Treasuries advanced, rallying with their peers in Europe, after European Central Bank Executive Board member Benoit Coeure said officials will expedite bond purchases in anticipation of lower liquidity in the summer months.
Ten-year notes halted a drop from Monday that had pushed the yield up by the most in a week. Separately, Bank of France Governor Christian Noyer said at a conference in Paris that a persistent slack in euro-area economic output has contributed to low inflation in the region, emphasizing policy makers’ commitment to stimulating the economy. German 10-year yields dropped to the lowest level in a week, boosting the relative allure of Treasuries.
“The strong market reaction to Coeure’s comments in Europe has to some extent to do with what’s happening in the U.S.” bond market, said Patrick Jacq, a senior fixed-income strategist at BNP Paribas SA in Paris. “The timing of the rally in Treasuries is also offering such evidence.”
Treasury 10-year yields fell five basis points, or 0.05 percentage point, to 2.19 percent at 7:10 a.m. in New York, according to Bloomberg Bond Trader data. The benchmark 2.125 percent note maturing in May 2025 climbed 13/32, or $4.06 per $1,000 face amount, to 99 14/32.
Yields jumped nine basis points on Monday, the biggest increase since May 11.
Benchmark German 10-year bund yields fell seven basis points to 0.58 percent and touched 0.55 percent, the least since May 11. French 10-year bond yields declined seven basis points to 0.86 percent.
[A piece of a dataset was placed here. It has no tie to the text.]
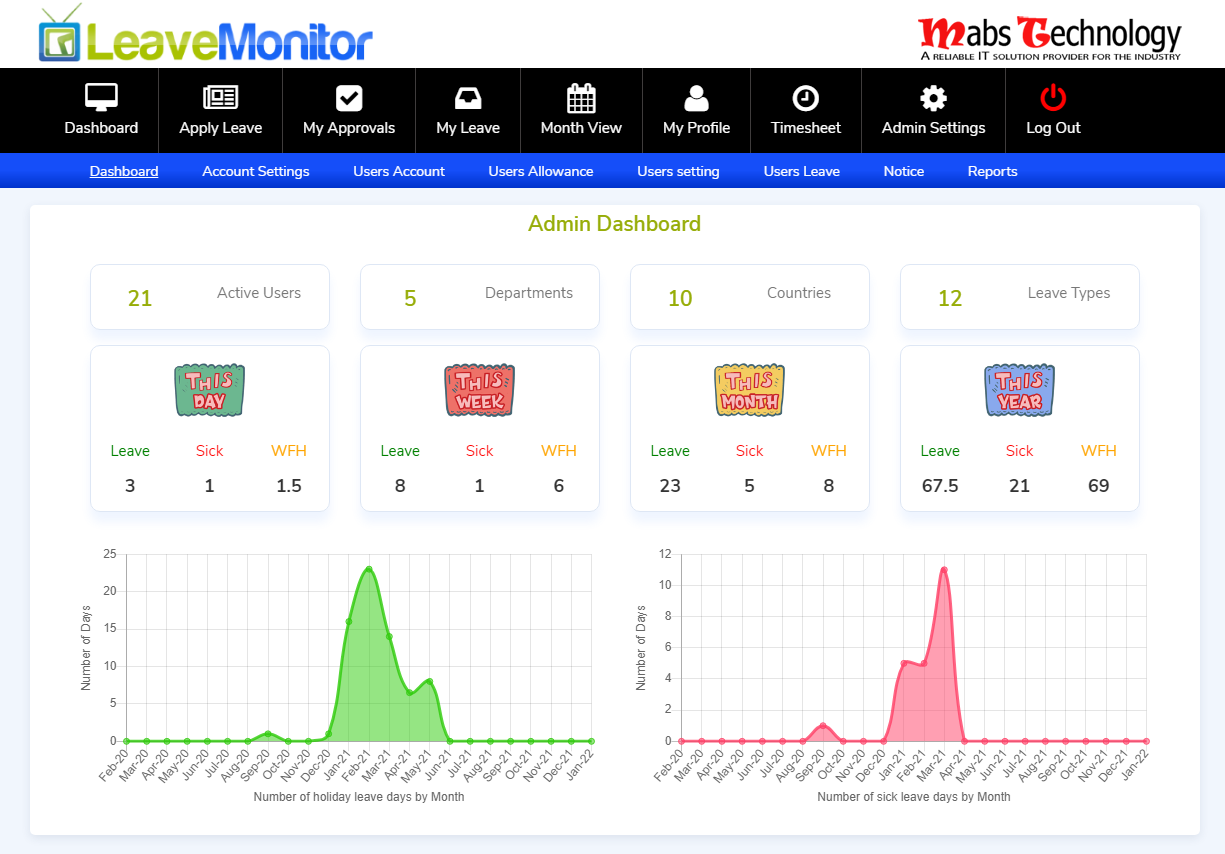Click the My Approvals checkmark icon
The height and width of the screenshot is (854, 1225).
(x=348, y=97)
The ECB intends to increase its purchases of euro-area assets in May and June to counter “seasonal patterns in fixed-income market activity with the traditional holiday period from mid-July to August characterized by notably lower market liquidity,” Coeure said, according to the text of a speech delivered in London on Monday.
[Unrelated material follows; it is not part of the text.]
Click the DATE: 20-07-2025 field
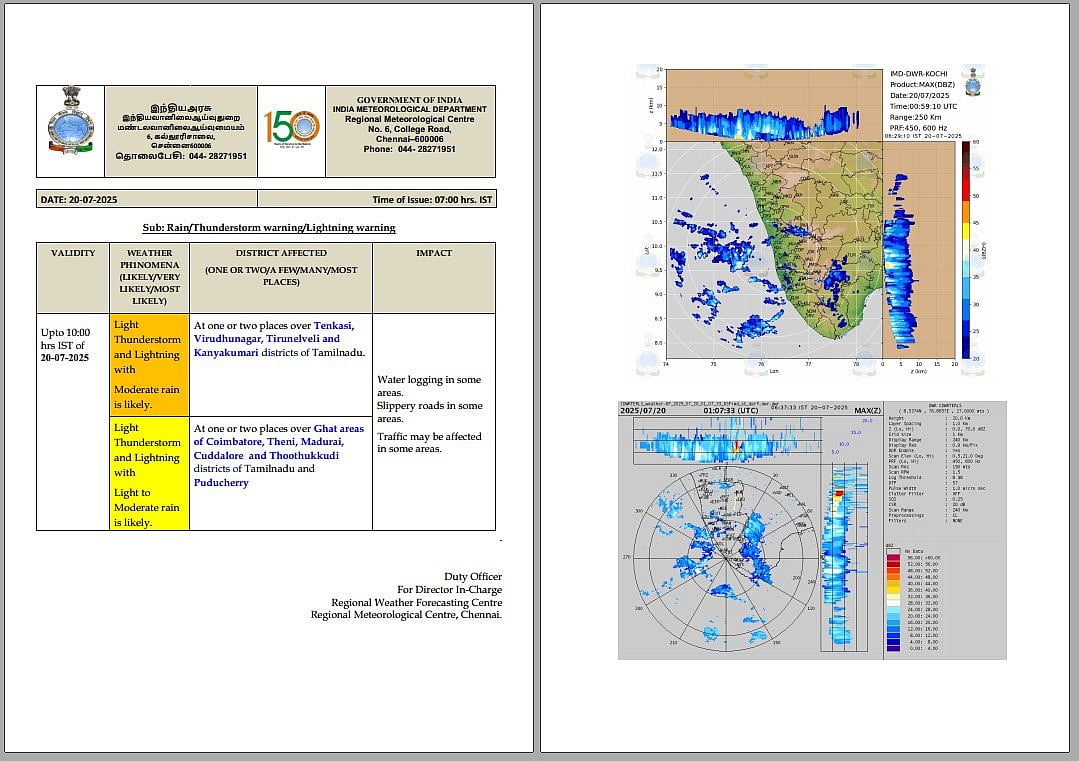Image resolution: width=1079 pixels, height=761 pixels. (80, 200)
While central banks in Europe and Japan are pumping record amounts of money into their economies to combat the threat of deflation, the Federal Reserve is moving closer to increasing interest rates. Even so, weaker-than-expected data is undermining the case for an imminent rate increase.
The Citigroup Economic Surprise Index showed U.S. data are falling short of expectations by almost the steepest amount in four years. The gauge declined to minus 72.4 on Monday, close to the negative 73.3 level reached in March, the least since August 2011.
The U.S. central bank is scheduled to publish the minutes of its April 28-29 meeting on May 20. The Fed will probably boost borrowing costs in about eight months, compared with about six months in March, a Morgan Stanley index indicates.